Het werd nadien een grote, actieve beweging waarbij er op het hoogtepunt wel 1500 grotere en kleinere tempels verrezen in deze vallei dat gevormd wordt door twee concentrische bergketens met acht toppen welke weer op de vorm van de bladen van een lotusbloem gelijken. Nu zijn er nog een 117.
Deze Kūkai was een briljant mens die zich ook nog eens kwalificeerde als leraar, welke de eerste school stichtte voor kinderen van niet nobele afkomst of te wel de gewone man, maar ook als ingenieur, een door hem gebouwd reservoir bestaat nog steeds, dichter en caligraphist. Bovendien ontwikkelde hij het op het Chinees gebaseerde kana schrift. Hij wordt wel vergeleken met onze briljante Leonardo da Vinci. Daarnaast getuigt het, wanneer je er eenmaal geweest bent en de omgeving hebt bewonderd met zijn bijna ondoordringbare beboste hellingen, van geweldig doorzettingsvermogen om dit Japan in die tijd te doorkruisen op zoek naar een locatie voor zijn gewenste en door de keizer toegestane klooster. Het is dicht bebost, maar vooral ook de steile hellingen zijn zo kenmerkend voor dit in grote delen zo slecht bewoonbare land ( nog steeds blijkt maar een 30% bewoonbaar).

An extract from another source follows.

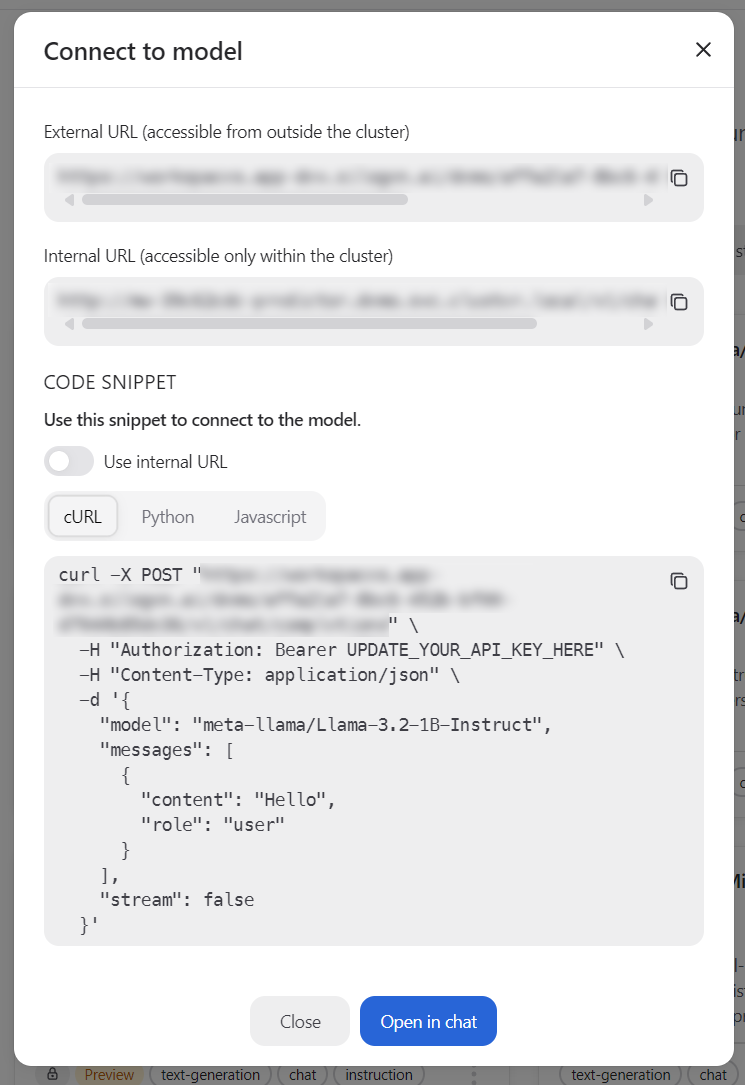Switch to the Python tab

Inmiddels heeft deze bergvallei de status van Unesco World Heritage site met alle voor- en nadelen van dien. Het bijzondere van Koyasan is de mogelijkheid tot overnachting. Er zijn geen hotels maar het blijkt zeer goed toeven in een van de talloze tempels waar op klassieke Japanse wijze geslapen, op tatami matten, en gegeten kan worden. Warm baden in een der kleinere unzen en sanitair traditioneel maar ook westers. Kortom niet lux wel goed.
Vertaald: Japanse Ceders, die geen ceders zijn maar familie van de cipressen uit het geslacht der coniferen, net als de verwante Sequoia giganten uit, Californië (Sequoiadendron giganteum).
Even: beide behoren tot het rijk der Planten, de stam der Landplanten, de klasse der Zaadplanten; de orde der coniferen ( in de Engelse nomenclatuur: Pinales met als kenmerk de structuur die voor reproductie zorg draagt namelijk een kegel, zoals de denneappel), de familie der cipressen en dan verschilt de geslacht/ genus naam: Cryptomeria versus Sequoiadendron en de soort/ species naam: Cryptomeria Japonica en Sequoiadendron giganteum.
Zij zijn geen familie van de reusachtige Kauri’s die we op Nieuw Zeeland hebben mogen bewonderen. Ook zij behoren tot de orde der coniferen maar zijn geen cipressen maar apenbroodbomen, Araucariaceae.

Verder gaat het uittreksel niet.